Mengalungkan tangan kanan Rimba ke bahunya, ia membantu Rimba untuk berdiri. Sedikit ringisan terdengar dari mulut Rimba.
Dengan sedikit bantuan Fano akhirnya Rimba duduk diatas kasur Argo. "Kau jatuh dimana?" tanya Argo kepada Rimba.
Ia sangat jeli melihat bahwa lutut sang adik sedikit membiru. "Kakak jatuh menggelinding gitu di tangga," jawab Rimba.
Mendengar jawaban Rimba wajah Argo langsung kaget. "Kepalamu pusing tidak?" tanya Argo khawatir.
"Tidak," jawab Rimba.
"Abang akan panggilkan mama dulu," ujar Argo.

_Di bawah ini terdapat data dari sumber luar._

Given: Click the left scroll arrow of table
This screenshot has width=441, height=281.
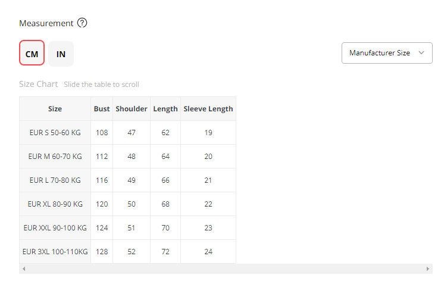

Rimba mengganggukkan kepala mengerti. Fano menatap bingung atas tingkah sang abang. Rimba walaupun merasa sedikit merasakan sakit, ia malah memeluk tubuh sang adik.
Di tempat Argo dia mencari keberadaan kedua orangtuanya. Baru saja akan masuk ke kamar mendengar suara tentang Stevan ingin memiliki anak lagi. Argo menendang kamar kedua orangtuanya.
"Abang tidak setuju ya!" protes Argo.
"Kau ini!" tegur Stevan.
"Dan jatuh dari tangga. Sekarang ada di kamar abang," ujar Argo tidak peduli wajah datar sang ayah.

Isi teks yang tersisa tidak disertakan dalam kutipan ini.